> **Activity**
What you give must be the lines from the one containing "800x521 pixels. How" through the last line of the listing below, exactly, with nothing else and no pictures.
═══ Records provided ═══
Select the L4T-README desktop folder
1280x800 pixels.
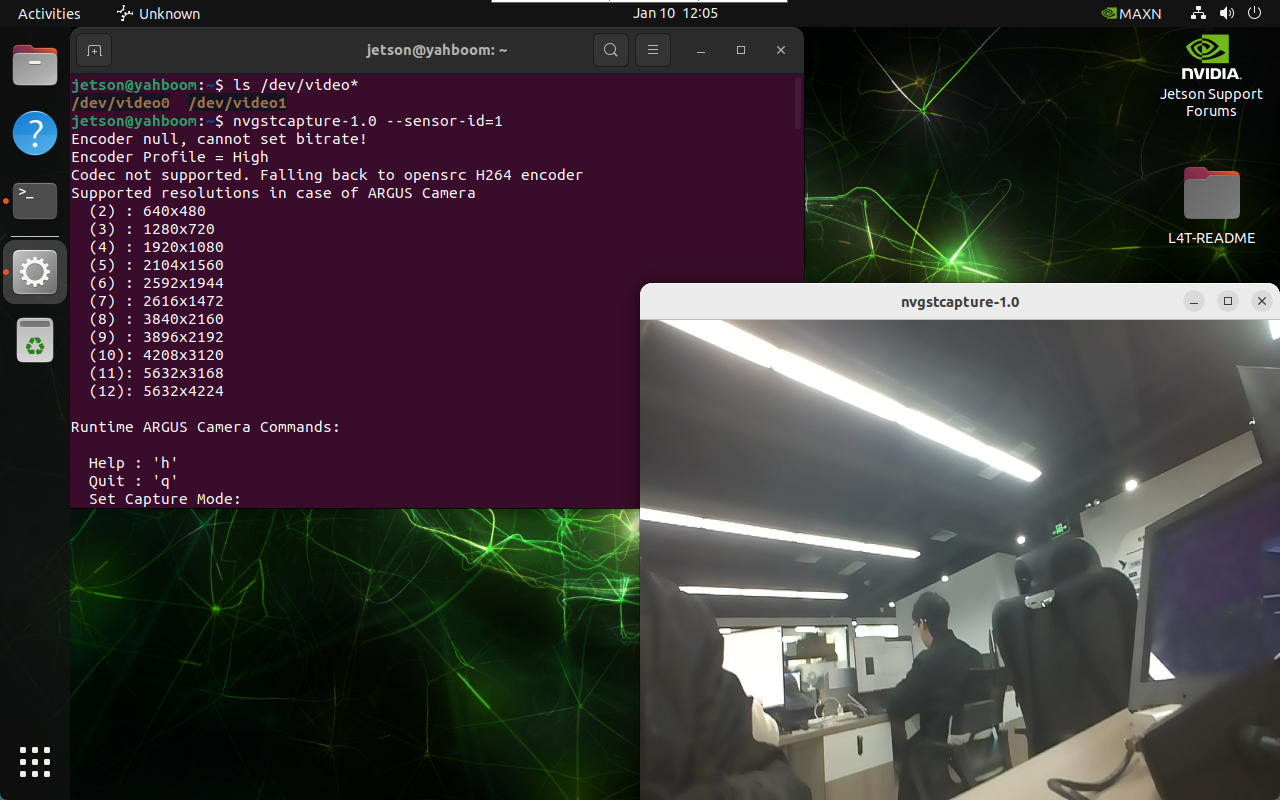pyautogui.click(x=1211, y=205)
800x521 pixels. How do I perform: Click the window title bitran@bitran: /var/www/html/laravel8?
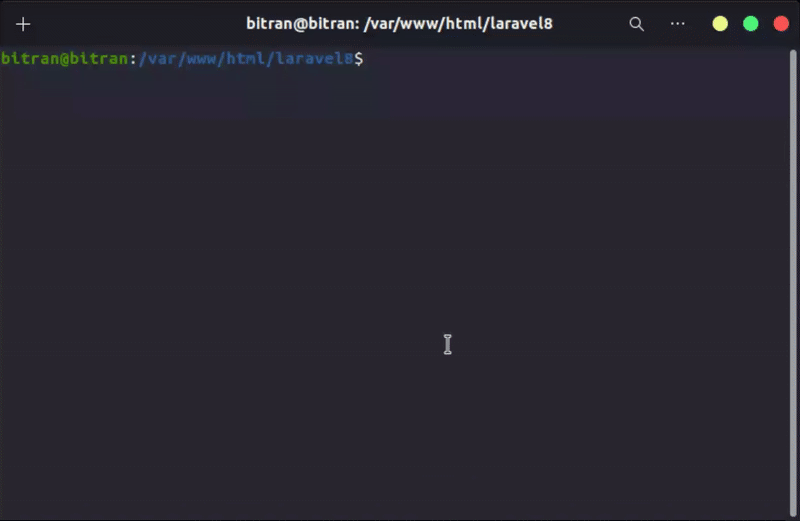click(399, 23)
═══
> **Exercise result**
800x521 pixels. How do I perform: Click the window title bitran@bitran: /var/www/html/laravel8?
click(399, 23)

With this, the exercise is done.